*** Provided material

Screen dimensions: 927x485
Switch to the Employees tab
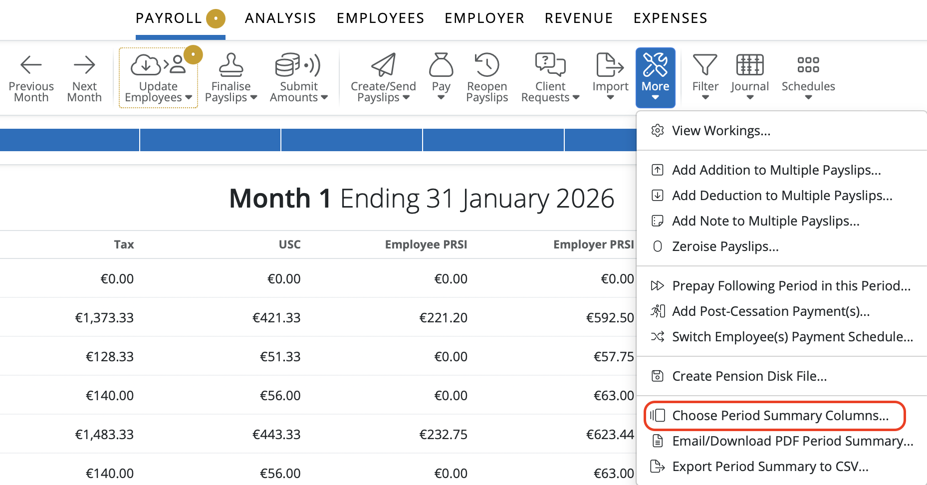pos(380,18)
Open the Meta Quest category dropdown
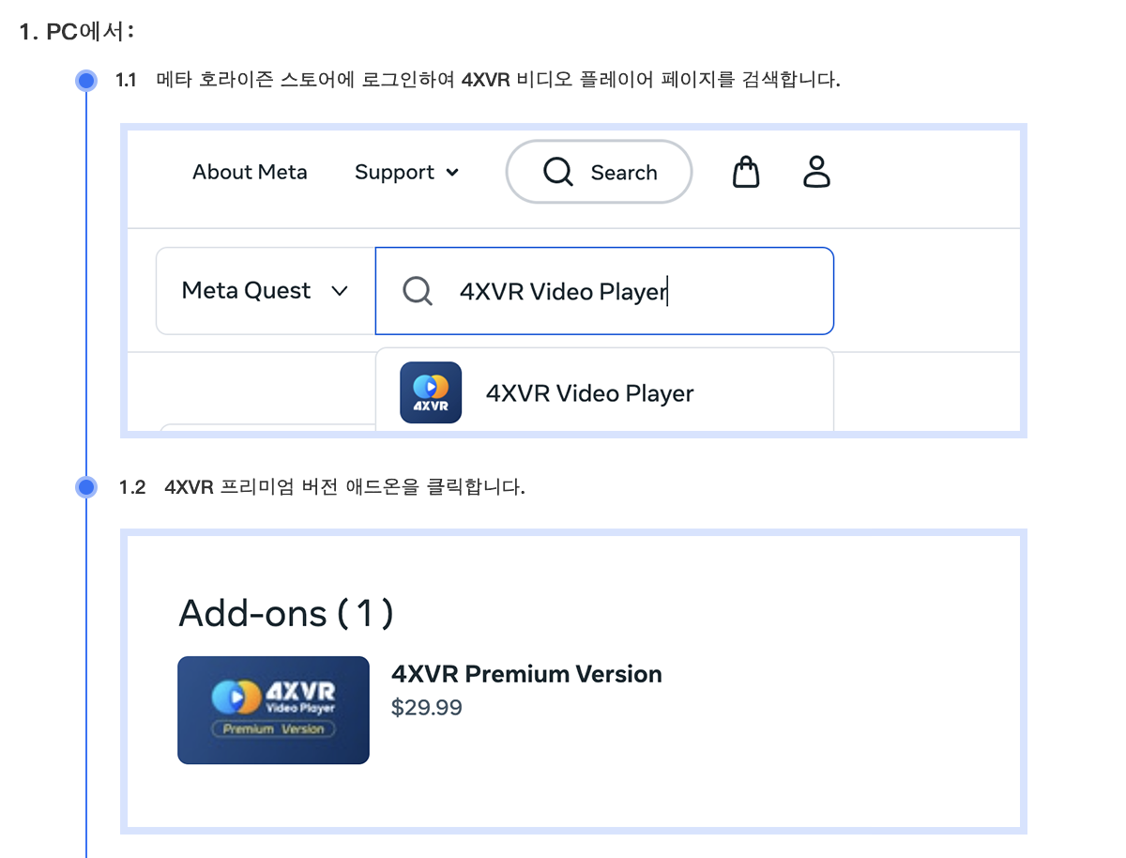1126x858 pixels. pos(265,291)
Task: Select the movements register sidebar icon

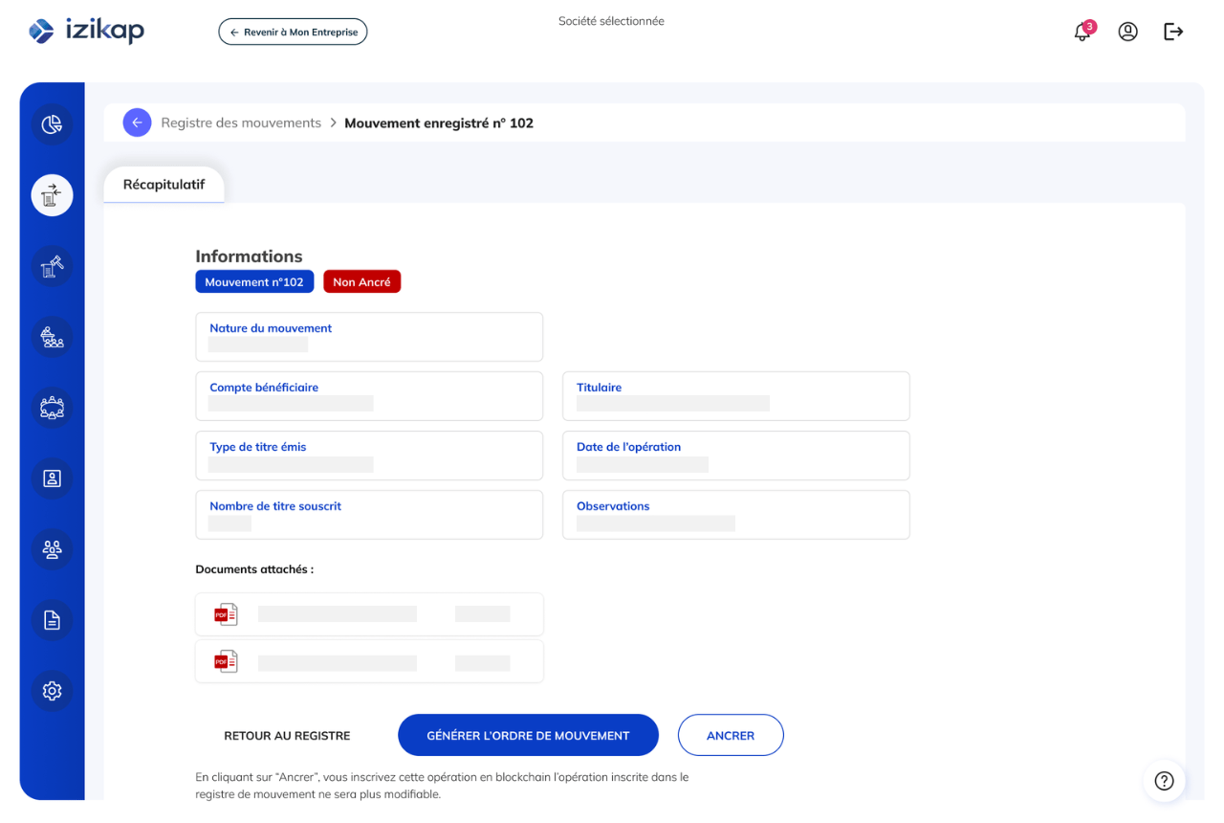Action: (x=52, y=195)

******

What you need to do
Locate "Switch to the Employees tab" in the entries above. Copy, exactly and only, the lines from that line to the end, leaving out the pictures.

Task result
Switch to the Employees tab
pos(380,18)
Open the Meta Quest category dropdown
1126x858 pixels. pos(265,291)
Task: Select the movements register sidebar icon

Action: (x=52, y=195)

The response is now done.